» **RAW RECORDS**:
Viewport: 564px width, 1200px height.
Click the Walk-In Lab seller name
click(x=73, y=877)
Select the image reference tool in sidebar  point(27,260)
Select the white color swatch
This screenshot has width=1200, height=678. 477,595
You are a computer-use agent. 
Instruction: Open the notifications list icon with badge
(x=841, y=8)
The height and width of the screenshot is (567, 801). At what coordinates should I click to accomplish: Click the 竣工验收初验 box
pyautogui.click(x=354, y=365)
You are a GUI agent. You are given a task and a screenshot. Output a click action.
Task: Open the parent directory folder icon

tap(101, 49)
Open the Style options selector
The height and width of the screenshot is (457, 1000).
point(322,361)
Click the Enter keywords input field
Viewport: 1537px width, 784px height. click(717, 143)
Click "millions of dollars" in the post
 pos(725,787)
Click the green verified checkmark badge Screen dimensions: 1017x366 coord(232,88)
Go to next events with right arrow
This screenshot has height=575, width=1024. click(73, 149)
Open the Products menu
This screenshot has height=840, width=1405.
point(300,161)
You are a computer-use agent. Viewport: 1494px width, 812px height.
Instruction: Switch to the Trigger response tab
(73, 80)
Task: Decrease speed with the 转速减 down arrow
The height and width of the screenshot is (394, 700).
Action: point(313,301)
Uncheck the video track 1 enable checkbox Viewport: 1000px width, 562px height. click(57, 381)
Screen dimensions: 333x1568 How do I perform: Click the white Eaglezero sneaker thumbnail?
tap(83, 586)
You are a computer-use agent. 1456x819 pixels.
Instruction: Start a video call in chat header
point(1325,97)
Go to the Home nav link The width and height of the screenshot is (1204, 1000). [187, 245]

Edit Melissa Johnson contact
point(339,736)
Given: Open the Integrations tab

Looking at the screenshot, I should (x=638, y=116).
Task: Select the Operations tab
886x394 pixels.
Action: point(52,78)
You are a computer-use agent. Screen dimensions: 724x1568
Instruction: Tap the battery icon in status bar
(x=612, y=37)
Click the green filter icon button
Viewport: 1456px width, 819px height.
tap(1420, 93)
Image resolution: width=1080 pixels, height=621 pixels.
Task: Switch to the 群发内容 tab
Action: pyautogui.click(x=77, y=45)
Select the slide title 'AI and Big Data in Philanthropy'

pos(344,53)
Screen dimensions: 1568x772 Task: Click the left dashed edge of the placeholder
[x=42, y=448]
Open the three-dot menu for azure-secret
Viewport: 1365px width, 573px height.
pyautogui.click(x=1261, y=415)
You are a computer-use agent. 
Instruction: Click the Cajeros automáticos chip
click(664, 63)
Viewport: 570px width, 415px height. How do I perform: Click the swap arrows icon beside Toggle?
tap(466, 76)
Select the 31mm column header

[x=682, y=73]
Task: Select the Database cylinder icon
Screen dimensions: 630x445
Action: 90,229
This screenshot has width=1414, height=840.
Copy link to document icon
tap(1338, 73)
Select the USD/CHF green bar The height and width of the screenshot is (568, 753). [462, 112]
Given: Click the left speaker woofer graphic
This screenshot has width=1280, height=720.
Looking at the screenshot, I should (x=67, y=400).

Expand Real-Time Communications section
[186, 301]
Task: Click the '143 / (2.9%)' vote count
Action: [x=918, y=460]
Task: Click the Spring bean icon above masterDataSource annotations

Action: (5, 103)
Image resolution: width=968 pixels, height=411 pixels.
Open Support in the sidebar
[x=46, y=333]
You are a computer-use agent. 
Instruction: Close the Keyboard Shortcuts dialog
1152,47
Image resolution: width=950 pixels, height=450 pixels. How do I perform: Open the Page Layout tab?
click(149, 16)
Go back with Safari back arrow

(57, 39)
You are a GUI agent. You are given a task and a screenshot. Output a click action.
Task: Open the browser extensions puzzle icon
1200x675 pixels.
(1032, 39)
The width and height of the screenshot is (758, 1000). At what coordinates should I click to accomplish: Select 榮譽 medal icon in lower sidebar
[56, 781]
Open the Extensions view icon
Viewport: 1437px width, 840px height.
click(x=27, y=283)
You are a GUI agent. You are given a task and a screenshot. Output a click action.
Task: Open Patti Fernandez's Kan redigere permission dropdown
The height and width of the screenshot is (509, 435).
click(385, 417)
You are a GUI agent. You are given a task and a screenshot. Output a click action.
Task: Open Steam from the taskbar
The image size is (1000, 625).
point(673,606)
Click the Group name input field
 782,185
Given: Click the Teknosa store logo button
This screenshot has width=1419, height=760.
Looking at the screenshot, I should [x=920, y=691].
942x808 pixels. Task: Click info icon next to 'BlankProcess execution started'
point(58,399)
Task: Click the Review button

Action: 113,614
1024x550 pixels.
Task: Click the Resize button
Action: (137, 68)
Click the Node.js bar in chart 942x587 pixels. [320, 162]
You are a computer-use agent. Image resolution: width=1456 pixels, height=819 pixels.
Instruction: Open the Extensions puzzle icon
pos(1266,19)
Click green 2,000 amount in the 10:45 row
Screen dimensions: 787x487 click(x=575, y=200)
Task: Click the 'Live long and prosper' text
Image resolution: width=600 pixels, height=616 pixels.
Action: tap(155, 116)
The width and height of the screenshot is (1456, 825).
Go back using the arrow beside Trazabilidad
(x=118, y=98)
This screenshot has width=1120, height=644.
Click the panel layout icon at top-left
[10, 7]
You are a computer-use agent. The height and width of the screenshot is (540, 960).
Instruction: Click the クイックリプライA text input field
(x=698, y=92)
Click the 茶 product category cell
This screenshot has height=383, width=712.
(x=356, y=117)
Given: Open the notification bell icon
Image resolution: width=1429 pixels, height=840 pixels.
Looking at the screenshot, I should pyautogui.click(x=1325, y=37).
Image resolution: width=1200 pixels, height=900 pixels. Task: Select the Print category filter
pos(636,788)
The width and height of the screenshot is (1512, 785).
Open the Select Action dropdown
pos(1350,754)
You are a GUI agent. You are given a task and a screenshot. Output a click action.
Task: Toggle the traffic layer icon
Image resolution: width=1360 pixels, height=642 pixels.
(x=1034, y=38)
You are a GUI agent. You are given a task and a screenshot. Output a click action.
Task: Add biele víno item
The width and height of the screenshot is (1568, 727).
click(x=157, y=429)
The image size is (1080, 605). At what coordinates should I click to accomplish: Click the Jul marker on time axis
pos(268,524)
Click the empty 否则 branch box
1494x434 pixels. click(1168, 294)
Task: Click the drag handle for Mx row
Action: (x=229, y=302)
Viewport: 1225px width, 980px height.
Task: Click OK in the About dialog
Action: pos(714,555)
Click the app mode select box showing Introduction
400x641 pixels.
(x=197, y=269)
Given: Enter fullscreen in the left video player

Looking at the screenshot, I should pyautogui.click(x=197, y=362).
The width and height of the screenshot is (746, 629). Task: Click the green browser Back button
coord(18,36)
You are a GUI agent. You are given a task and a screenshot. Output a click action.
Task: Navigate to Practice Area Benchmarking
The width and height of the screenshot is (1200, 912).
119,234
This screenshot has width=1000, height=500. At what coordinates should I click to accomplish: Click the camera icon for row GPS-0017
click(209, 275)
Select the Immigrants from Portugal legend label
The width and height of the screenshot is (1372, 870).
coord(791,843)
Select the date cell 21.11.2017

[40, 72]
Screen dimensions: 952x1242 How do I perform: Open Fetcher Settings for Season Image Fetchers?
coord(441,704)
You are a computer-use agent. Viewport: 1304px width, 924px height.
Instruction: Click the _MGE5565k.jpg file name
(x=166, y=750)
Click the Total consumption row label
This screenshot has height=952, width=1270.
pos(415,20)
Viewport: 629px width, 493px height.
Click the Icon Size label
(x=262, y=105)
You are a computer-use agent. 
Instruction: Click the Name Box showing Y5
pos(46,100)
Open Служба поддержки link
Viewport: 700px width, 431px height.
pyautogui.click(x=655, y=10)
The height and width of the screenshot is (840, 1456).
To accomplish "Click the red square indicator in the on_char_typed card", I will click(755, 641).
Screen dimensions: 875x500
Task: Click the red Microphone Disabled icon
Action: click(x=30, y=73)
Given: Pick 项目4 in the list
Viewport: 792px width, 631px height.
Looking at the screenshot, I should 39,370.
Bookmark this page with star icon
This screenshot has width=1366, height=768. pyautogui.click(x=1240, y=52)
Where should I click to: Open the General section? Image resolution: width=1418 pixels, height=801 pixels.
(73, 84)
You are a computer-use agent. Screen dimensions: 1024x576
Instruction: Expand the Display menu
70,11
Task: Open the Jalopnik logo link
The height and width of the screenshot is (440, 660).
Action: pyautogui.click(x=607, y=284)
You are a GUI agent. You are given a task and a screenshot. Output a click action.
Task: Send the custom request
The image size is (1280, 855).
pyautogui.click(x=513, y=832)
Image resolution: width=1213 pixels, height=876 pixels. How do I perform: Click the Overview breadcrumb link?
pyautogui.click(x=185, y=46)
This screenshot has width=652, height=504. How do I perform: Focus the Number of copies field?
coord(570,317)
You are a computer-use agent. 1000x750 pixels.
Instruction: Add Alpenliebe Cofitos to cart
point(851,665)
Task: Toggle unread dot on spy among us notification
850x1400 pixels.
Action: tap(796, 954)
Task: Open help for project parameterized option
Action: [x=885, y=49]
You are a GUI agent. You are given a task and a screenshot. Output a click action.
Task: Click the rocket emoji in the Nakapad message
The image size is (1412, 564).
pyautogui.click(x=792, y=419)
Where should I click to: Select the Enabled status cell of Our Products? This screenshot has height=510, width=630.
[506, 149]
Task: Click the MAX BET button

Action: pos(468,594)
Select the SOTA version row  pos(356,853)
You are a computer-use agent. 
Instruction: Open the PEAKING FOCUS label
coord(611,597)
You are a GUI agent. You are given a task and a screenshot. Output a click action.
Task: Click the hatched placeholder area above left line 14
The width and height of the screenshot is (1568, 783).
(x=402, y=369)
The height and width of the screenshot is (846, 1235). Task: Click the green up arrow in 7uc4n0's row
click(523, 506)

» **REQUIRED TASK**:
Copy the items above word for word, from the line containing "You are a computer-use agent. Screen dimensions: 1024x576" through the last line of the items.

» **SOLUTION**:
You are a computer-use agent. Screen dimensions: 1024x576
Instruction: Expand the Display menu
70,11
Task: Open the Jalopnik logo link
The height and width of the screenshot is (440, 660).
Action: pyautogui.click(x=607, y=284)
You are a GUI agent. You are given a task and a screenshot. Output a click action.
Task: Send the custom request
The image size is (1280, 855).
pyautogui.click(x=513, y=832)
Image resolution: width=1213 pixels, height=876 pixels. How do I perform: Click the Overview breadcrumb link?
pyautogui.click(x=185, y=46)
This screenshot has width=652, height=504. How do I perform: Focus the Number of copies field?
coord(570,317)
You are a computer-use agent. 1000x750 pixels.
Instruction: Add Alpenliebe Cofitos to cart
point(851,665)
Task: Toggle unread dot on spy among us notification
850x1400 pixels.
Action: tap(796, 954)
Task: Open help for project parameterized option
Action: [x=885, y=49]
You are a GUI agent. You are given a task and a screenshot. Output a click action.
Task: Click the rocket emoji in the Nakapad message
The image size is (1412, 564).
pyautogui.click(x=792, y=419)
Where should I click to: Select the Enabled status cell of Our Products? This screenshot has height=510, width=630.
[506, 149]
Task: Click the MAX BET button

Action: pos(468,594)
Select the SOTA version row  pos(356,853)
You are a computer-use agent. 
Instruction: Open the PEAKING FOCUS label
coord(611,597)
You are a GUI agent. You are given a task and a screenshot. Output a click action.
Task: Click the hatched placeholder area above left line 14
The width and height of the screenshot is (1568, 783).
(x=402, y=369)
The height and width of the screenshot is (846, 1235). Task: Click the green up arrow in 7uc4n0's row
click(523, 506)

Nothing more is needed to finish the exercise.